O relatório, publicado em junho deste ano, apontou que, em 2021, 8.390 casos foram registrados pelas autoridades nas 22 unidades da federação que apresentaram dados.
Para a advogada especializada na defesa da mulher, Maria Consentino, a existência da lei é um avanço, mas não garante a defesa das vítimas. “Essa violência sempre foi presente na sociedade, mas foi normalizada. As mulheres encontram muitos obstáculos para comprovar o crime e as condenações ainda são poucas”, avalia.
Desde o início
O descaso faz com que, por vezes, nem as vítimas percebam o abuso. Foi assim com a gerente de escritório Juliana*, de 40 anos. Nos três anos em que esteve casada com um policial militar reformado, entre 2015 e 2018, ela não enxergava os danos emocionais que sofria. Hoje, olhando para trás, ela diz ter ficado clara a violência psicológica.
Juliana vivia com o ex em Sabará, na região metropolitana de BH. Ela conta que foi influenciada a se afastar dos amigos e da família, além de largar o emprego. Após o nascimento da filha, a violência aumentou. O homem chegou a ser condenado por bater na mulher e na bebê.

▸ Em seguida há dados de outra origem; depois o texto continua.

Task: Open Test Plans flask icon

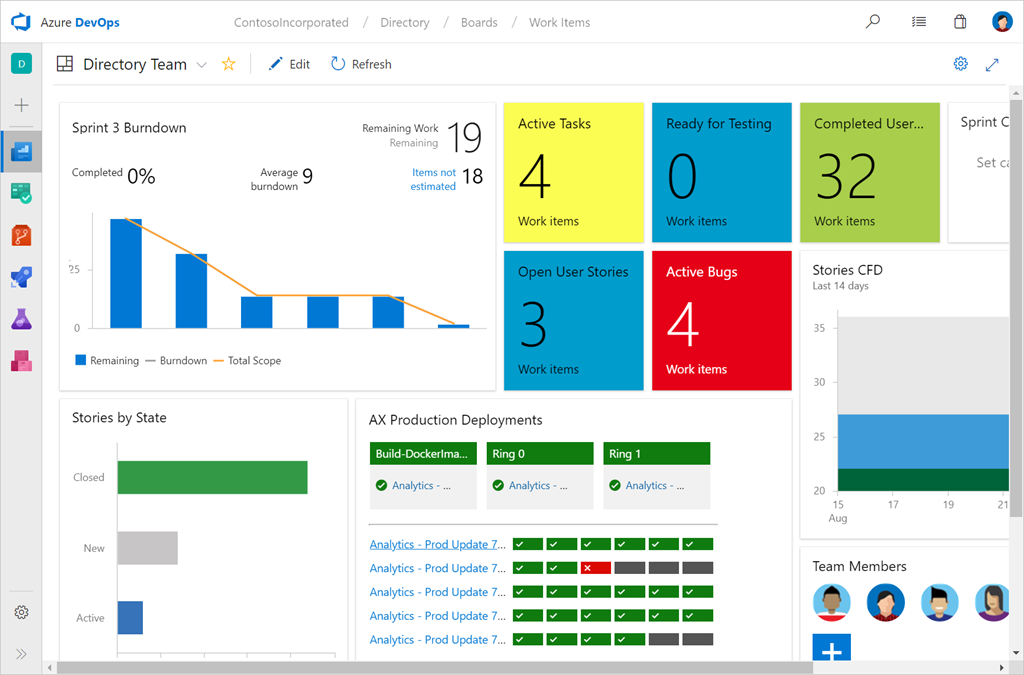Action: click(x=21, y=319)
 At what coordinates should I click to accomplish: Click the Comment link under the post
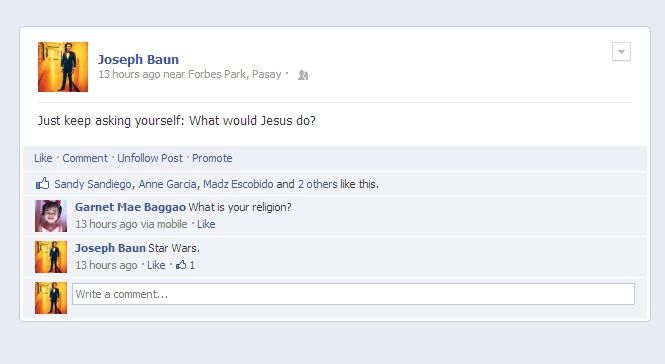[x=85, y=158]
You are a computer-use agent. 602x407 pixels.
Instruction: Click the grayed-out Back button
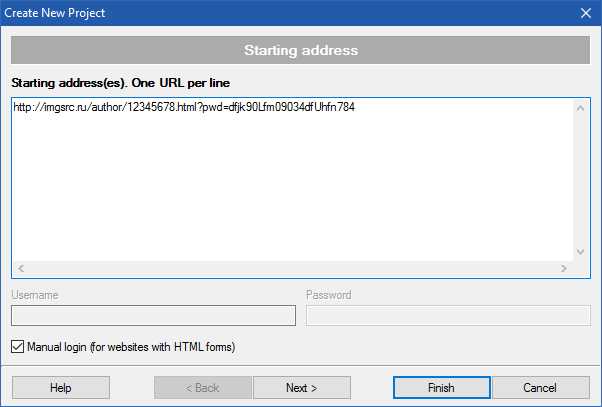click(x=203, y=388)
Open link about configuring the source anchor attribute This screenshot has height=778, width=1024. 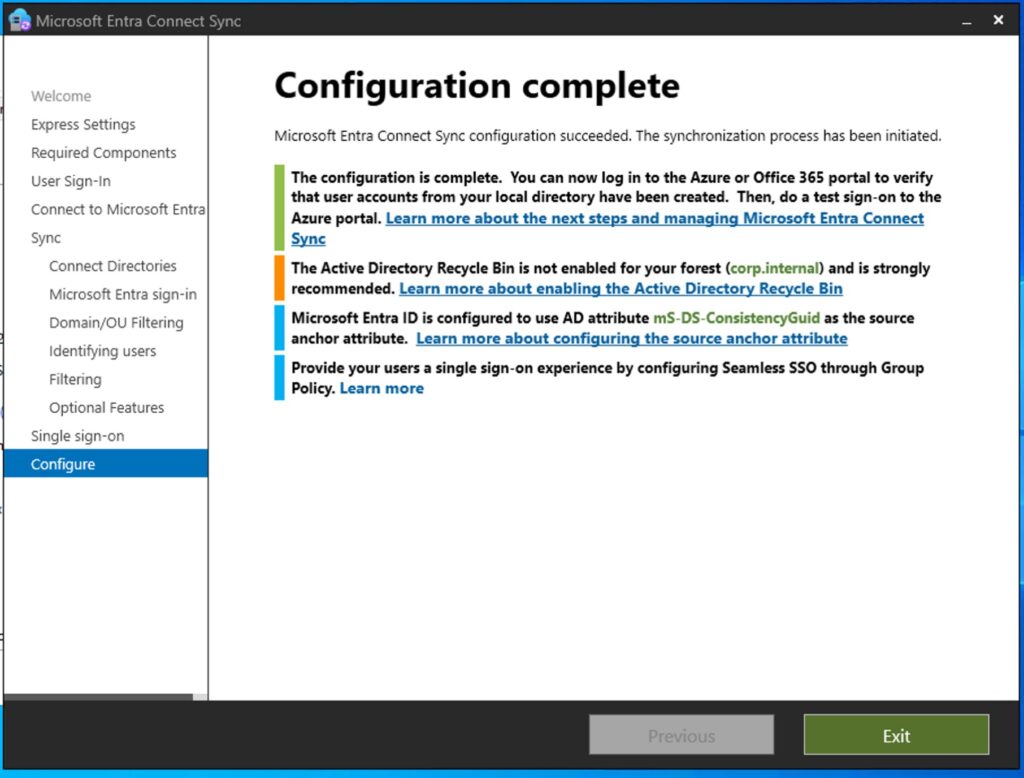pyautogui.click(x=631, y=339)
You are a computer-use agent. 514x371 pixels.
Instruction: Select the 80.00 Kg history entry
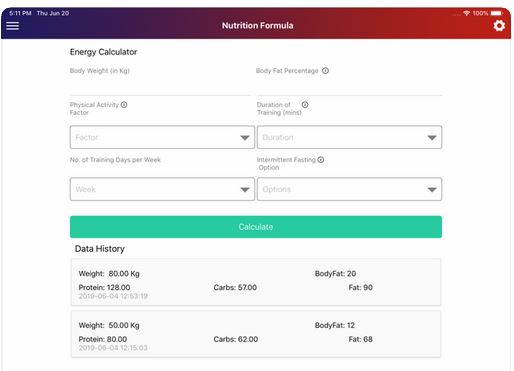256,282
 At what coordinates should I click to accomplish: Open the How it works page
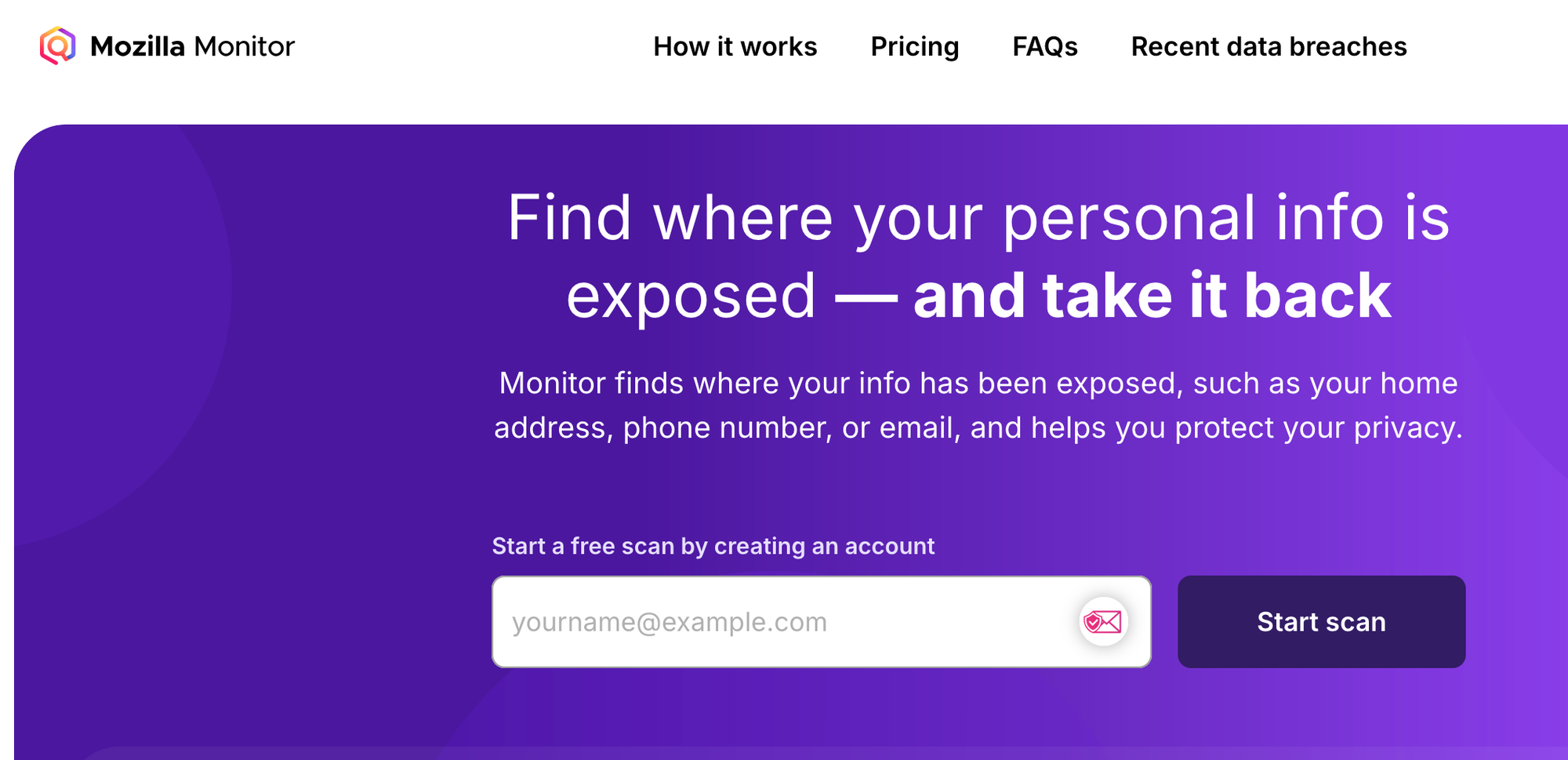point(735,47)
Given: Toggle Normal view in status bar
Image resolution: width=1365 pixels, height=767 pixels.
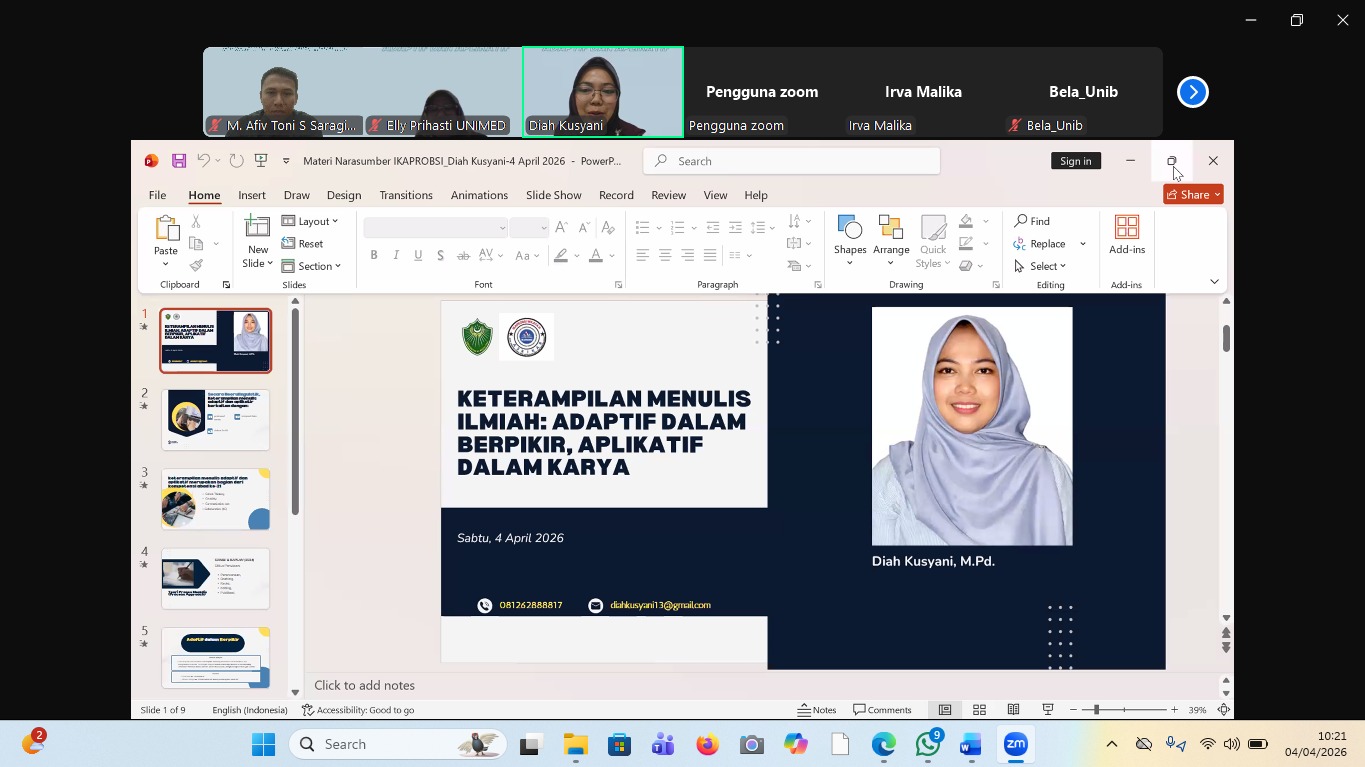Looking at the screenshot, I should pos(944,710).
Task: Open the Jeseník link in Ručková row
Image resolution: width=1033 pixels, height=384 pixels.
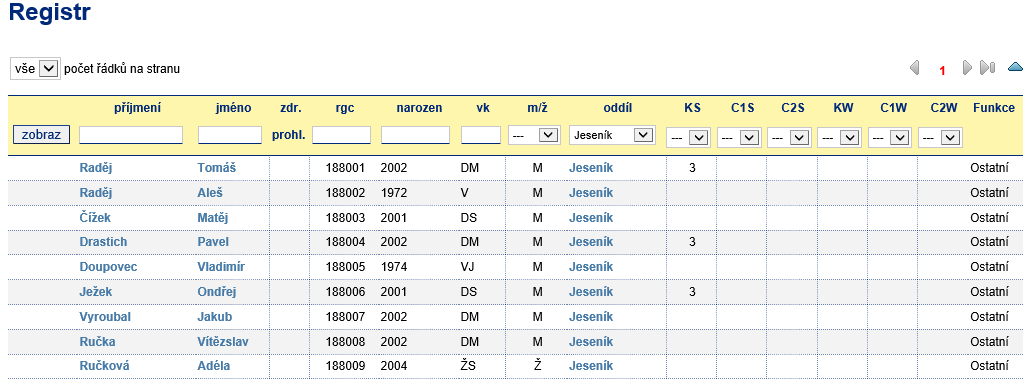Action: click(x=591, y=366)
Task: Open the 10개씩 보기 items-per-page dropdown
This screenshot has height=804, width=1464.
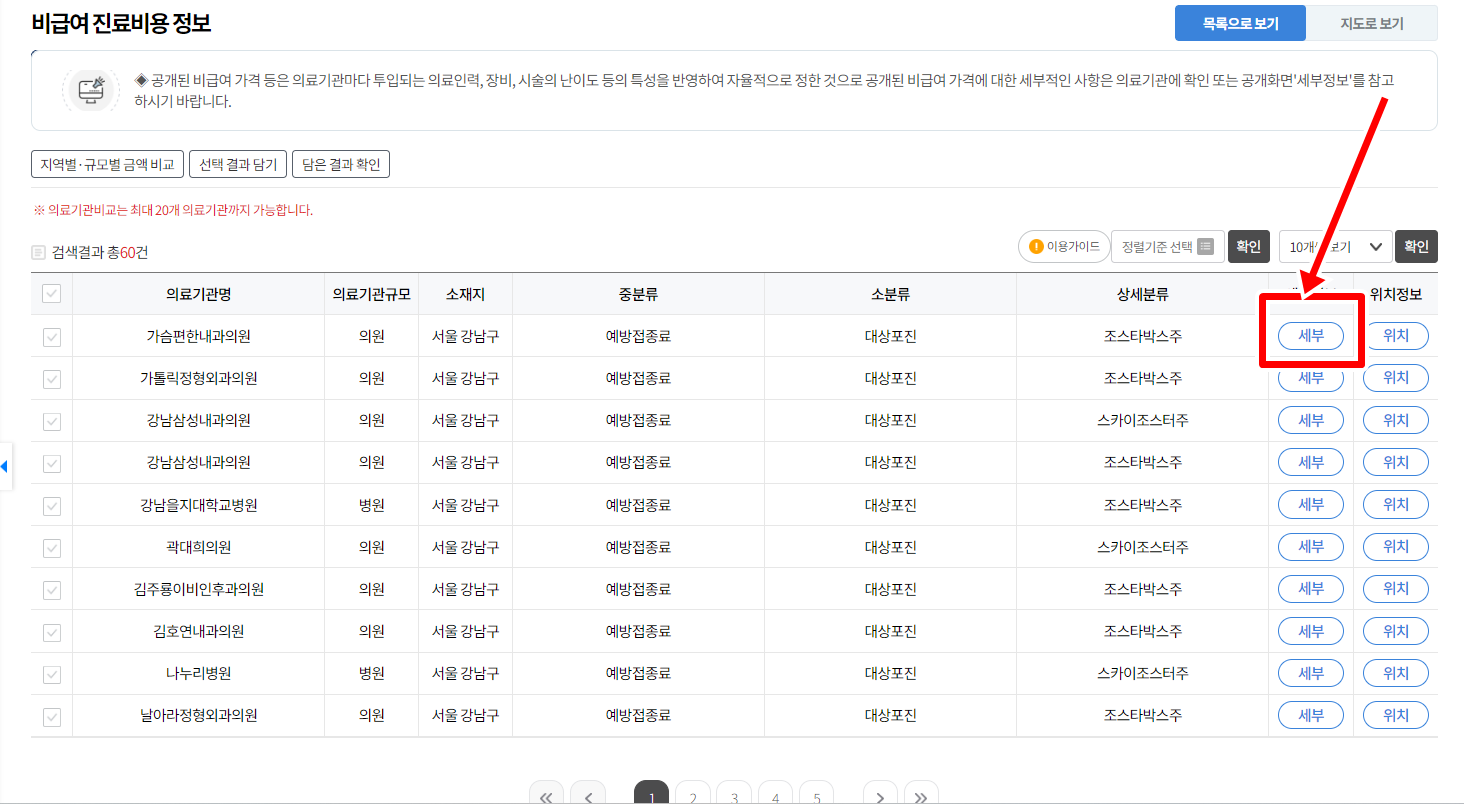Action: tap(1335, 246)
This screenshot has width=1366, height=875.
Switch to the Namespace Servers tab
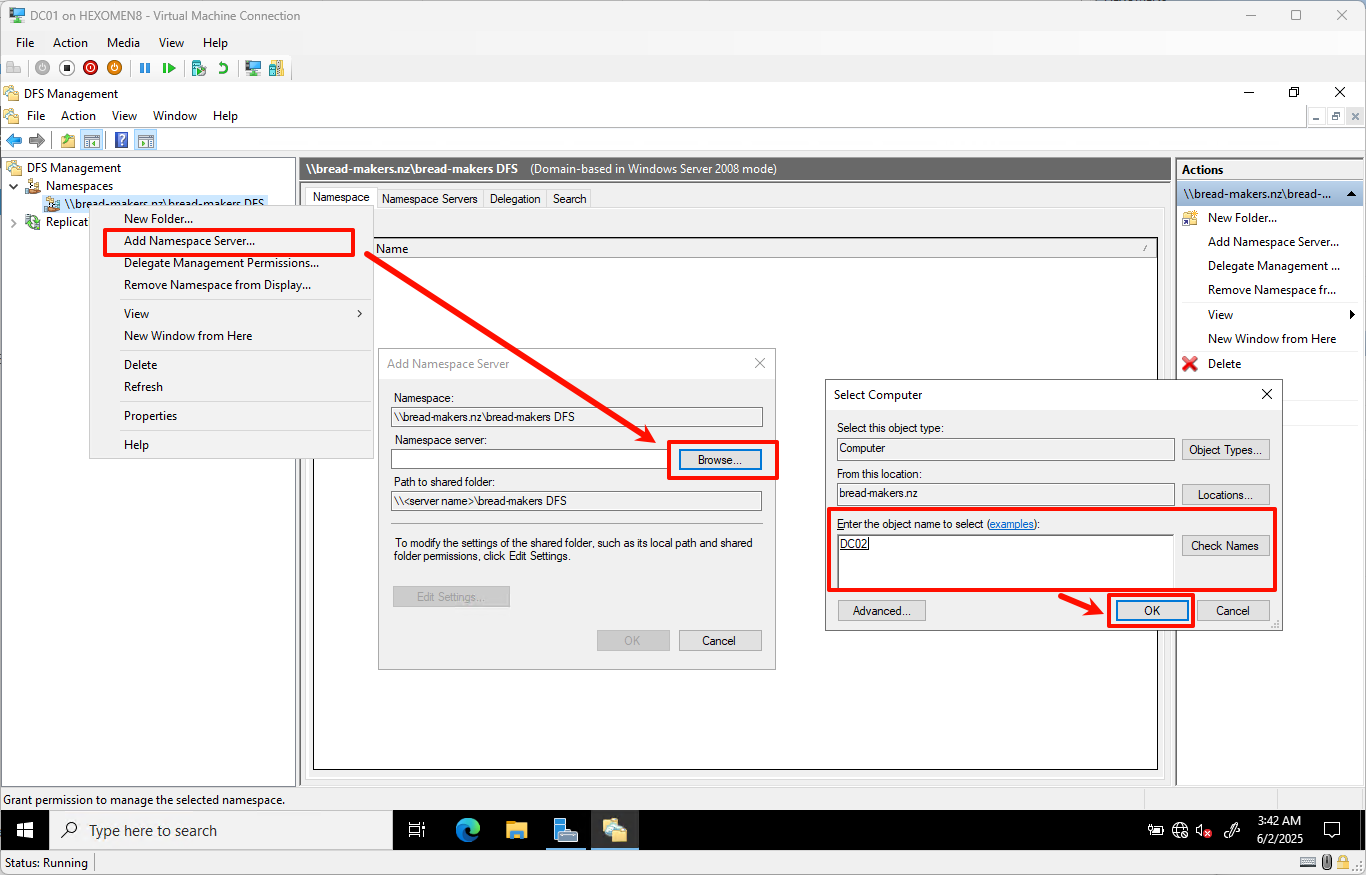429,198
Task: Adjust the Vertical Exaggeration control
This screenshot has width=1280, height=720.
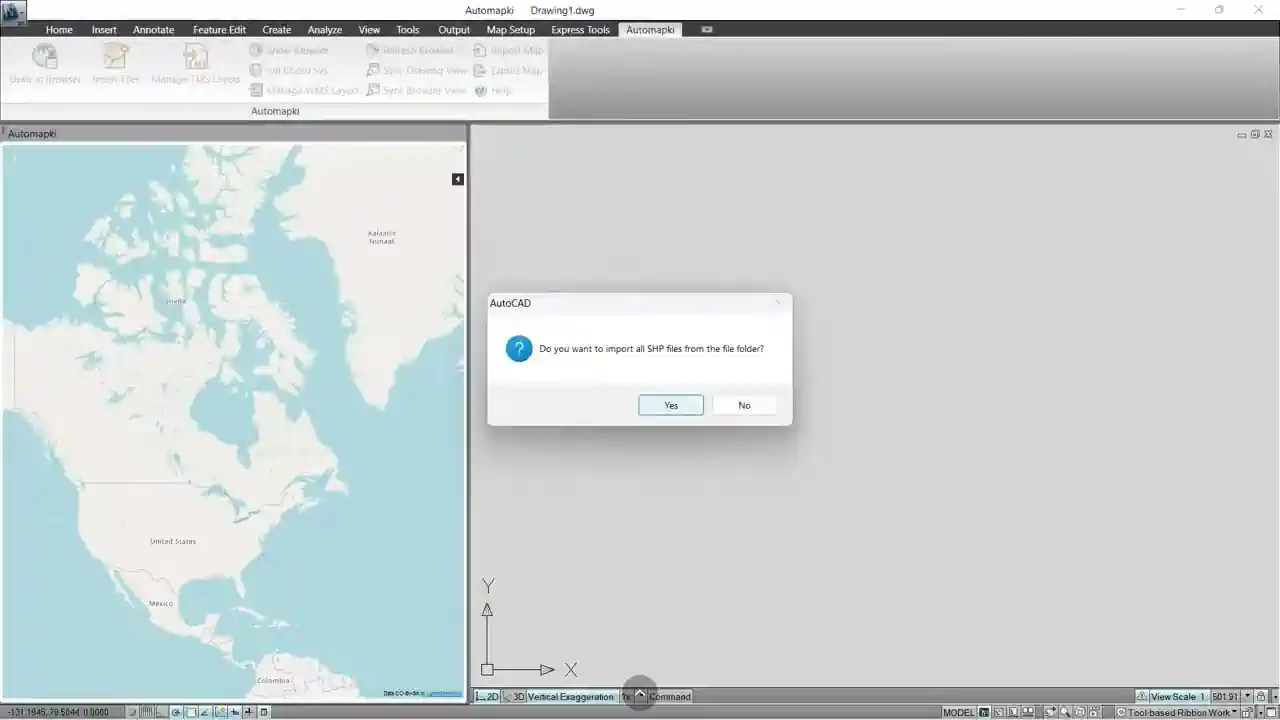Action: [570, 696]
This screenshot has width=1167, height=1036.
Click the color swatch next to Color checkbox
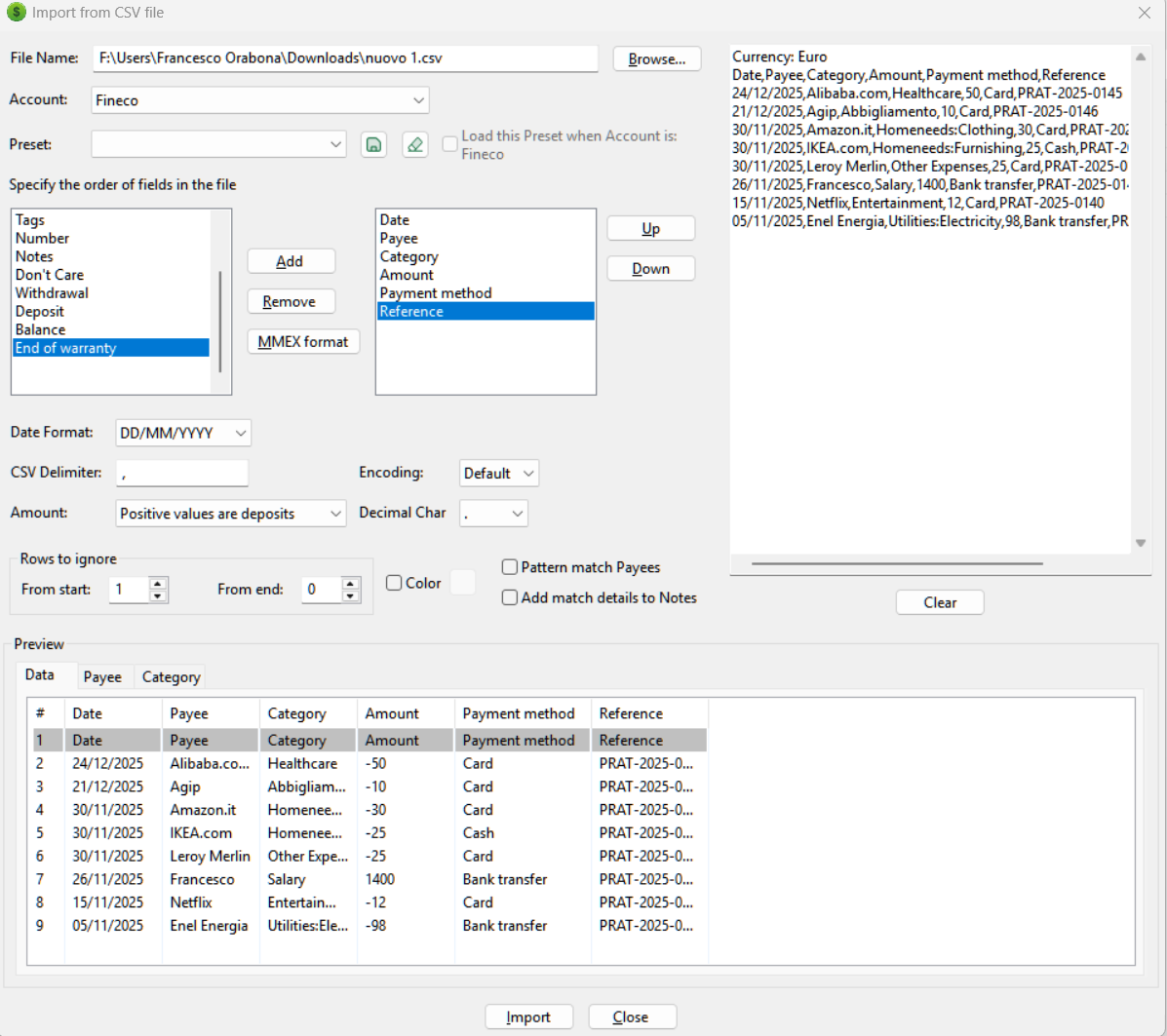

Foi preciso Juliana ir morar nos Estados Unidos para tentar se livrar das agressões psicológicas. “Ele me fez abrir mão da minha carreira, me obrigou a pagar dívidas dele. Só entendi o que eu vivia um ano depois de me separar. Antes eu não assimilava o que estava acontecendo. Estava muito fragilizada”, relembra a vítima.
Um ano da lei
Em 29 de julho de 2021, a Lei 14.132 inseriu no Código Penal o artigo 147-B, que tipifica o crime de violência psicológica contra a mulher. A legislação torna crime a ameaça, a manipulação, o isolamento e a chantagem, entre outros danos emocionais. A pena prevista é de seis meses a dois anos de prisão, além de multa.
Sem dados
Não há informações consolidadas sobre ocorrências e prisões por violência psicológica em Minas Gerais. A Polícia Civil informou, em nota, “não haver, no Registro de Eventos de Defesa Social (Reds), campo parametrizado que permita filtrar essa informação”. A maioria dos casos acabam sendo registrados como “Violência Doméstica e Familiar contra a Mulher”.
Registrar denúncia é um desafio
A advogada Maria Consentino avalia que ainda há um despreparo muito grande das autoridades para lidar com agressões psicológicas contra a mulher. “Quando elas vão denunciar, ouvem que devem voltar para casa, que isso não é crime ou que não vai fazer (o registro) se a mulher não está machucada”, lamenta.
No caso de Juliana*, ela denuncia que foi desestimulada a denunciar o ex-marido. Segundo ela, o homem era policial e teve apoio dos colegas para silenciar a mulher. “Foi quando ele teve o primeiro surto de agressão física. Eu consegui gravar, mas os policiais pediram que eu não desse continuidade”, detalha.
Mesmo nos Estados Unidos, Juliana* luta contra decisões judiciais que facilitam a reaproximação do homem com a filha e com a ex-mulher por meio de visitações à criança por videochamadas. “A violência continua. Como vou ficar cara a cara com meu agressor? Ele tirou meu direito de estar com a minha família. Destruiu meus sonhos”, conclui.